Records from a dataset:
╭──
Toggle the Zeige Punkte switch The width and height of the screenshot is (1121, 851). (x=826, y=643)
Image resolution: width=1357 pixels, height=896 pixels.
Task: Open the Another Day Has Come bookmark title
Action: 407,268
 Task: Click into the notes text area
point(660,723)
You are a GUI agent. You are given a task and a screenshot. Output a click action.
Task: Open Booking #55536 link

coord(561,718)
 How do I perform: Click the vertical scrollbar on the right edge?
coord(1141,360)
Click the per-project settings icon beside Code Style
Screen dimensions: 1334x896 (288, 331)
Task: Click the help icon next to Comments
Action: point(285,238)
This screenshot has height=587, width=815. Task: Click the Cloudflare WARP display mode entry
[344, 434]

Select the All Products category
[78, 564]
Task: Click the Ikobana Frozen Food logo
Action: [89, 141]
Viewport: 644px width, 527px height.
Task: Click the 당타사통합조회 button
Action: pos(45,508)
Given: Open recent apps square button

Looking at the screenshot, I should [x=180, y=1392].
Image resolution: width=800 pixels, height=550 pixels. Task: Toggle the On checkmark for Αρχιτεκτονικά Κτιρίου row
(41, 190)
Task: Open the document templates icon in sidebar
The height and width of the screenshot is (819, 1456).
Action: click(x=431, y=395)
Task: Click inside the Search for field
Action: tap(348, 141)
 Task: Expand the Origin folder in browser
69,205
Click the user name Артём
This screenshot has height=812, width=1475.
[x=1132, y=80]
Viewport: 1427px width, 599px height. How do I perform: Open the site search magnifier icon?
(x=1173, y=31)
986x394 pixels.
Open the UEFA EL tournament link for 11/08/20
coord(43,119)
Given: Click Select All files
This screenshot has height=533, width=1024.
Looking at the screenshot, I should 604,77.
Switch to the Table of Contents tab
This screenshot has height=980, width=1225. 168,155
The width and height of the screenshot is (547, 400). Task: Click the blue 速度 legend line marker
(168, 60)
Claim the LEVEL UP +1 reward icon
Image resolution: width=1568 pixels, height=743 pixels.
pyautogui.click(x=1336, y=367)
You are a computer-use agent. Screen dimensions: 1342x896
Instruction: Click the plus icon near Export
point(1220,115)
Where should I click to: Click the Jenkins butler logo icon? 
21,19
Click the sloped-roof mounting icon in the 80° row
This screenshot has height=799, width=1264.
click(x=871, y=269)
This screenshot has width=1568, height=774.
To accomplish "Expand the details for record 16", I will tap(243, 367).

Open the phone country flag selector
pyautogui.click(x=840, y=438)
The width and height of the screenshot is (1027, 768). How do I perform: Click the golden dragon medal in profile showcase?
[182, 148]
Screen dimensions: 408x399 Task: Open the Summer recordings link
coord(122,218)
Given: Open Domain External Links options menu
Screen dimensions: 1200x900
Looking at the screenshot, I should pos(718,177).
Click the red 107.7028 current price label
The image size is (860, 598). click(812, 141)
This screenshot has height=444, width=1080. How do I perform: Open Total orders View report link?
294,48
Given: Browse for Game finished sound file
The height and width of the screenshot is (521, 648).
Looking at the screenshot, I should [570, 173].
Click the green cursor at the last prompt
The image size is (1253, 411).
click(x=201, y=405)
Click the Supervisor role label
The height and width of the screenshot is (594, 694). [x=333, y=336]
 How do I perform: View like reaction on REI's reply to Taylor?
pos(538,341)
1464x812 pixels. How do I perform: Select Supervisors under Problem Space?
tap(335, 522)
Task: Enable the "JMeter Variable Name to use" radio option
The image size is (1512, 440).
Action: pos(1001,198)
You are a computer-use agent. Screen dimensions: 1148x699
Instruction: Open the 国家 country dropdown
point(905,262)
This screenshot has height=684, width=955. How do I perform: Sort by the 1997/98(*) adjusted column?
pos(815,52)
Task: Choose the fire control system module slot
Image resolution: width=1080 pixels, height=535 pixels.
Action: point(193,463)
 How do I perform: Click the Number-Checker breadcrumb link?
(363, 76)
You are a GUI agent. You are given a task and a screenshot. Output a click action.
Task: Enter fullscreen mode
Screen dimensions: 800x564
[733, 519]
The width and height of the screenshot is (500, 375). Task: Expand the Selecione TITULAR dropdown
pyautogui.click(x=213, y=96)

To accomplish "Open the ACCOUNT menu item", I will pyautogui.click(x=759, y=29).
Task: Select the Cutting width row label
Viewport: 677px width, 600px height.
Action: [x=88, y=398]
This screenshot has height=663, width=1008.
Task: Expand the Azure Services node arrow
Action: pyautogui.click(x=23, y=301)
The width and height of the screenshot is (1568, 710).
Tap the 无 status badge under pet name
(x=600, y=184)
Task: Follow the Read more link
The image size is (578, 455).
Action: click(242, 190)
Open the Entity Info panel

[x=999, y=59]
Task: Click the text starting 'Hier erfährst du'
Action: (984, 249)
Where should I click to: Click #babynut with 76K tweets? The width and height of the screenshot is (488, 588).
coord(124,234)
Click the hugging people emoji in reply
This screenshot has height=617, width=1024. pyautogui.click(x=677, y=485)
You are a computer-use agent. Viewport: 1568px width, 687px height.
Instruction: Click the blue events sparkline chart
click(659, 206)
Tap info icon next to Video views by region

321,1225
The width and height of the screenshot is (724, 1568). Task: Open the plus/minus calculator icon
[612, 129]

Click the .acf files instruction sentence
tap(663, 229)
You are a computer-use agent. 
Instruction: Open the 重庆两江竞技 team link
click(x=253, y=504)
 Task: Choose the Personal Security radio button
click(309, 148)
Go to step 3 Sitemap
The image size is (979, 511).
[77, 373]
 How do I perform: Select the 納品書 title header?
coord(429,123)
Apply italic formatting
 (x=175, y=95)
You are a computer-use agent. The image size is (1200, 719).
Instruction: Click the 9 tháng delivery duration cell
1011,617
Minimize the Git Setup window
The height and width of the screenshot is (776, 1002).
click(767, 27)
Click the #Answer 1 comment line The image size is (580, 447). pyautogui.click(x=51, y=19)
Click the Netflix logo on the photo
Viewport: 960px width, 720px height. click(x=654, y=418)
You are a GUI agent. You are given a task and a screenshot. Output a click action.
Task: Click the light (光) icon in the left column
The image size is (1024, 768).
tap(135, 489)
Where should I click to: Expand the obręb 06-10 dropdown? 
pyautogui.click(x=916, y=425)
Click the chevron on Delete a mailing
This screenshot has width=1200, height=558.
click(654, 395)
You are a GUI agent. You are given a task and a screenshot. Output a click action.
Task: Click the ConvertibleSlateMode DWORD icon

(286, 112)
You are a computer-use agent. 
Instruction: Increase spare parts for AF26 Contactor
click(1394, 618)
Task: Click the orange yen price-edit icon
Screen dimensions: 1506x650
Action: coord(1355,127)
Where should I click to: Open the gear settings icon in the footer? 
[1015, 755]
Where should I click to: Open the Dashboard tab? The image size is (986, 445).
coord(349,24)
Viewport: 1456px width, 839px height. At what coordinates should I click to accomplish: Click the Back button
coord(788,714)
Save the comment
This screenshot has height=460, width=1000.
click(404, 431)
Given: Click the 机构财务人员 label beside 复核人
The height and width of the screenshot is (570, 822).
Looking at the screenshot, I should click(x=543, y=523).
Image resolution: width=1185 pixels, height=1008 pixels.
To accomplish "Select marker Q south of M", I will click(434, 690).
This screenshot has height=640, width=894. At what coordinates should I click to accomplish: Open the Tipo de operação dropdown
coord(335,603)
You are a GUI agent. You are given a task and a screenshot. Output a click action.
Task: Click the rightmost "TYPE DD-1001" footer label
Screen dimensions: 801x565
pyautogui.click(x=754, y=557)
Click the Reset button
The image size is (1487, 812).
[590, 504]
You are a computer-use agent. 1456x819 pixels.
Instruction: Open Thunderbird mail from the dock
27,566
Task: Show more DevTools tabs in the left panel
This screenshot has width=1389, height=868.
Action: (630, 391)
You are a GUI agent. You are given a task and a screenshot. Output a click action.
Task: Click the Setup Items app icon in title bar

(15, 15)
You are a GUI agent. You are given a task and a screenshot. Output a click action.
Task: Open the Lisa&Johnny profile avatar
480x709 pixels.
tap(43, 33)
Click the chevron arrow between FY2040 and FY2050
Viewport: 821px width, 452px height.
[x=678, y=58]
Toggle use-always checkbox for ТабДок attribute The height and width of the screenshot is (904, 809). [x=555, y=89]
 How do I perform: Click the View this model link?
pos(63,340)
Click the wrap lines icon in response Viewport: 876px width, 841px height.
╰──
▶ **Task to carry out**
Collect every line of the listing above that contains the string "dimensions", treating uppercase and lowercase as distinct.

▶ **Worked solution**
Screen dimensions: 1334x896 (288, 331)
You are a computer-use agent. Screen dimensions: 1342x896
Screen dimensions: 408x399 Task: Open the Summer recordings link
Screen dimensions: 1200x900
You are a computer-use agent. Screen dimensions: 1148x699
Screen dimensions: 800x564
Screen dimensions: 1506x650
Screen dimensions: 801x565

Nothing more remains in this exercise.